Saturday, August 24, 2024

Sheetpan feta with chickpeas, tomatoes, and mushrooms (NYT Cooking)

 Time for another sheetpan recipe. I picked one from the NYT again. I did my shopping at Trader Joe's. Simple ingredients, simple preparation. It all came together quickly.

In a spread of Greek appetizers, or meze, there’s often a warm feta dish like bouyiourdi (baked feta with tomato and hot peppers) or a saganaki (fried cheese). This recipe combines elements of these two classic appetizers into a sheet-pan meal. Softened feta provides a salty, creamy counterpoint to sweet, juicy tomatoes and chickpeas that are sticky from honey and spicy from dried chile. Try this version, then riff wildly: Switch out tomatoes for mini peppers, olives, dates or cauliflower. Swap the hot honey for anchovies, harissa, smoked paprika or turmeric. Eat with pita, grains, salad greens, hummus or yogurt.

 


First, the chickpeas. Roasting them made them less mealy, though not quite crispy. 

As for cheese, though the recipe advises against using feta made from cows' milk, that's what I did. I'm not a big fain of sheep feta. The cows' milk feta (from Trader Joe's) worked just fine. 

 Here's what I put into the oven. I added mushrooms in addition to the tomatoes and left out the tomatoes in one corner of the sheet (my daughter doesn't like tomatoes). It worked just fine. Here's the dish after the bake.

And everything arranged on a plate with some  yogurt and pita chips. It made for a lovely low-effort summer dinner. 8/10.



Sunday, July 28, 2024

Sheet-Pan Gnocchi With Mushrooms and Spinach (NYT Cooking)
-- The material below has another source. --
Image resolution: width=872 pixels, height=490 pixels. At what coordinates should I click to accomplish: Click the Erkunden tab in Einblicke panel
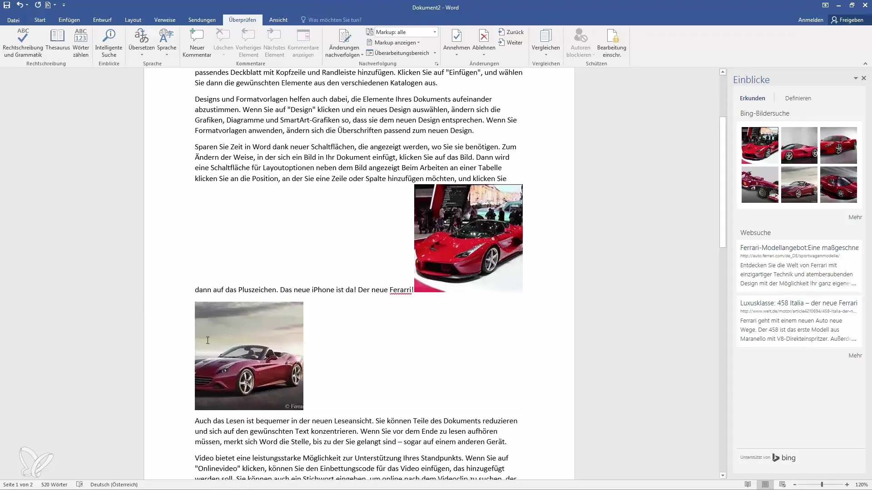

I love this one-pot dish, where the pasta is just cooked right in the pan, together with the ingredients for the sauce. Can you do something similar with gnocchi? Let's try it out. Here's the link to the NYT Cooking recipe. 


"This sheet-pan dinner is inspired by classic steakhouse sides: roasted mushrooms, creamy horseradish-mustard sauce, wilted spinach and roasted potatoes. Well, kind of. Instead of whole potatoes, this recipe uses store-bought gnocchi, a superspeedy stand-in that takes on the fun combination of browned and chewy when roasted. This dish is hearty enough to be a full meal, though it’d also make a great side to braised beans, roast chicken, a seared pork chop and, of course, steak."



Ingredients arranged on a baking sheet. 

I left out the spinach (not a favorite with my daughter) as well as the horseradish in the sauce (not a big fan myself). We were almost running out of olive oil, so, to coat everything on the sheet, I used olive oil cooking spray. 


 


 And done!

 
Running joke in my family: Instead of eating dishes with a side of salad or greens, I put them on a 'spinach bed.' Worked like a charm for this dish. 


Feeds 3 not super hungry people. Verdict: 8/10, worthy to be repeated.


Ingredients:

  1. 1pound mixed mushrooms, such as shiitake, oyster, maitake or cremini, trimmed and quartered (or cut into 1-inch pieces, if large)
  2. 1(12- to 18-ounce) package shelf-stable or refrigerated potato gnocchi
  3. 6tablespoons extra-virgin olive oil, plus more as needed
  4. 4scallions, cut into 1-inch lengths
  5. 1large shallot, thinly sliced
  6. Kosher salt and black pepper
  7. 5ounces baby spinach (about 5 packed cups)
  8. 2tablespoons Dijon mustard
  9. 2tablespoons prepared horseradish
  10. 1teaspoon honey
  11. 1tablespoon unsalted butter
PREPARATION
  • Step 1Heat the oven to 425 degrees. On a sheet pan, toss together the mushrooms, gnocchi, 5 tablespoons olive oil, scallions and shallot. Season with salt and pepper, shake into an even layer, and roast without stirring until the gnocchi and mushrooms are golden and crisp, 20 to 25 minutes. Add the spinach and remaining tablespoon of oil, season with salt and pepper, and stir to combine. Spread in an even layer, then return to the oven to roast until the spinach is tender, another 5 to 7 minutes.
  • Step Meanwhile, in a small bowl, stir together the mustard, horseradish and honey until combined. Season with salt and pepper.
  • Step 3Add the butter and half the sauce to the sheet pan, and stir until melted and glazy. Eat with the remaining sauce on the side.